# Forum Home Renovation Tiling  Setting up Sigma Tile Cutter.....

## Billy22Bob

Having a bit of trouble setting up my new (2nd Hand) 93cm Sigma.
I put a new cutting wheel in it and just finished the porcelain bathroom floor but I have chipped a few tiles along the way. 
Yesterday I started on the 450x 900 vitreous one and seem to have a different characteristic. 
After scoring, they seem very difficult to snap and I'm thinking I should find out how high I should set the slide bar adjustment at either end - this seems to have a big bearing. 
At the moment - the slide bar seems to flex quite a bit and the tile doesnt snap - so I have to give a reasonable wack to get it to snap and sometimes can inadvertently break the tile under the snap pads or under somehwere further up the tile shears off and doesnt snap along the score line. 
Experienced Sigma owners - tips please

----------


## Scottythetiler

vitrified tiles are harder to cut especially the longer ones.   
the trick is to score the length of the tile evenly and make sure you get it right at the edge of the tile.  too many people start the score about 2mm in from the edge which wont give a good cut. 
after the tile is scored you need to apply some pressure to the base of the cut until you can see or hear the crack start to form.  once the crack has started then you move the slide about 100mm up and apply pressure again like before and repeat the process further and further along.  with this method i can cut strips at 10mm wide neatly. 
if you are having troubles with the breaking still, make sure the tile is supported and not flopping around, as this will make it harder.  another way for larger cuts is to flat hand karate chop the tile on the cut side while keeping pressure on the other, lol maybe but it does work.

----------


## Billy22Bob

I think the pressure pads are worn and it's getting too close to the surface on snap - I've got it now so that they only chip on the left hand side ust underneath the pad. one tiler said build the pads up with masking tape when they wear out....hmmmm... 
thanks for your pointer - will see if this helps.

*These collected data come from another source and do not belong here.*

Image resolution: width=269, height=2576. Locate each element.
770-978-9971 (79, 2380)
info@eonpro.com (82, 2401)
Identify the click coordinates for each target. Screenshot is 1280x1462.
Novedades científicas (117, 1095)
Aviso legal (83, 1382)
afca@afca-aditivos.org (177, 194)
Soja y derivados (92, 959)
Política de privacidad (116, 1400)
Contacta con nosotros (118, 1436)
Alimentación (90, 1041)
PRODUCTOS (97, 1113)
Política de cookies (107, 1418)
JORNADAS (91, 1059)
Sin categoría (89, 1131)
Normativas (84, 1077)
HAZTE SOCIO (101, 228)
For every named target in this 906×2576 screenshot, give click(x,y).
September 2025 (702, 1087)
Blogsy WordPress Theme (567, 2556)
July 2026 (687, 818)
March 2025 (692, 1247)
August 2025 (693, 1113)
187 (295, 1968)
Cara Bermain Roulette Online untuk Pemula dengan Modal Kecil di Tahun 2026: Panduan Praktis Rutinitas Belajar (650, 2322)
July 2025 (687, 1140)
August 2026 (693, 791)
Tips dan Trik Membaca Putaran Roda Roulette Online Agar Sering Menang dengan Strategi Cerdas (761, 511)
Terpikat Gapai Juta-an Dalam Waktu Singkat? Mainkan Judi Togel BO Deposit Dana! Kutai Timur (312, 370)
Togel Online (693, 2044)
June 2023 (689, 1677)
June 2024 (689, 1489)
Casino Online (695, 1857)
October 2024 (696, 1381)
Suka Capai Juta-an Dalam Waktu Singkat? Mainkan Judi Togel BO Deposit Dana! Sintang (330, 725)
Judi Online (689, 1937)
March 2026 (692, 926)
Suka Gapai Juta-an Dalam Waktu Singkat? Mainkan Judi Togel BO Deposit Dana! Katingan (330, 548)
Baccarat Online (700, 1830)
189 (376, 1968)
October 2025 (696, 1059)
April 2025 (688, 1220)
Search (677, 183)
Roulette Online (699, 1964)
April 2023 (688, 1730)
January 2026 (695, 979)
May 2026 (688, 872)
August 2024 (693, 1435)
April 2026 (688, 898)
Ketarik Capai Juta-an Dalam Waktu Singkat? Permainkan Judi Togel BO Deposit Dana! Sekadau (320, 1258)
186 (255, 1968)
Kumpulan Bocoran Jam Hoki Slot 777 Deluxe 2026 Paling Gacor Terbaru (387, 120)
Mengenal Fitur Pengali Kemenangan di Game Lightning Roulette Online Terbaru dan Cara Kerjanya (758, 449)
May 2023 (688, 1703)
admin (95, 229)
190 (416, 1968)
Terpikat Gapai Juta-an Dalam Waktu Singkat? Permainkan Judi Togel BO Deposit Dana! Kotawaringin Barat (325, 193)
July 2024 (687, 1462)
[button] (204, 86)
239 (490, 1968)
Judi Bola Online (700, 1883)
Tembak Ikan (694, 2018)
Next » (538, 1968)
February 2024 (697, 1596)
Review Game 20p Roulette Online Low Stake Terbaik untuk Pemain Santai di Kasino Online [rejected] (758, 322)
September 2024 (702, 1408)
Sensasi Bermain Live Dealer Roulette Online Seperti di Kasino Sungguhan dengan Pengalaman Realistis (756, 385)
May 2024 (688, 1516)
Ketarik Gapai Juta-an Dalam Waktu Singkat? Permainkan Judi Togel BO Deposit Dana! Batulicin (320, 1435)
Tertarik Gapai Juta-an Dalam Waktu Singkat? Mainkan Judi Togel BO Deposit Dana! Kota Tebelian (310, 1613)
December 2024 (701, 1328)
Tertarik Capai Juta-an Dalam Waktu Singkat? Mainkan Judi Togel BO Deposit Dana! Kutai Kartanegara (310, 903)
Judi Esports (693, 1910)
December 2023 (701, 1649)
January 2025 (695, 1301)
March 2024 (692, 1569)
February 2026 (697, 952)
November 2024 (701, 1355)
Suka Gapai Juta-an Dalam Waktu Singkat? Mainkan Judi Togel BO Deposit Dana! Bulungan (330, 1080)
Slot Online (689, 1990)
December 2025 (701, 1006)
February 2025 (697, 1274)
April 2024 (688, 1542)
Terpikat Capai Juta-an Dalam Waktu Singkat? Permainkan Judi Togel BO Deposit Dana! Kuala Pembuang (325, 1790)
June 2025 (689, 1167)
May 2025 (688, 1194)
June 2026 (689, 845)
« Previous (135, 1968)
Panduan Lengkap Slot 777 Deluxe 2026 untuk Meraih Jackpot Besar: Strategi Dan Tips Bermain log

I have been doing a lot of scores on the signma and then using the tile saw for <1mm tolerance critical cross cuts and then a quick file to give it a "factory edge".

----------


## Billy22Bob

see the attached photo showing chipping

----------


## Scottythetiler

yep photo shows the pad has gone.  electrical or masking tape will help reduce this yes.

----------


## Billy22Bob

Can you buy (and replace) with spares...?
Also the centre ridge seems a little worn - was wondering if that may be causing any issues.

----------


## Scottythetiler

im sure ive seen spares at good tile supplies shops mate, or alternatively look online for something.  i'd google a bit for you now mate but i've got to run to work.

----------


## bigkey

Hi, I am a newbie in the game; just bought a Sigma 4A (second hand) but not quite sure how to set it up properly. I does scored good but does not snap the tile right, most of the time the tile just cracked. The seller told me to replace the cutting wheel but still does not make much different. I took it apart and seen that there are grinding mark on the snap pad (not sure why)  and thinking it maybe the culprit, but need some experienced members opinion please; How to set up the cutter properlyHow to fix the snap pad problem ?Thanks in advance :Redface:

----------


## bigkey

Any help ???????? :Redface:

----------


## Ashore

Aldi next week ( starts 24th march ) have an electric tile cutter for $50, I got one last year and it's been great  :2thumbsup:

----------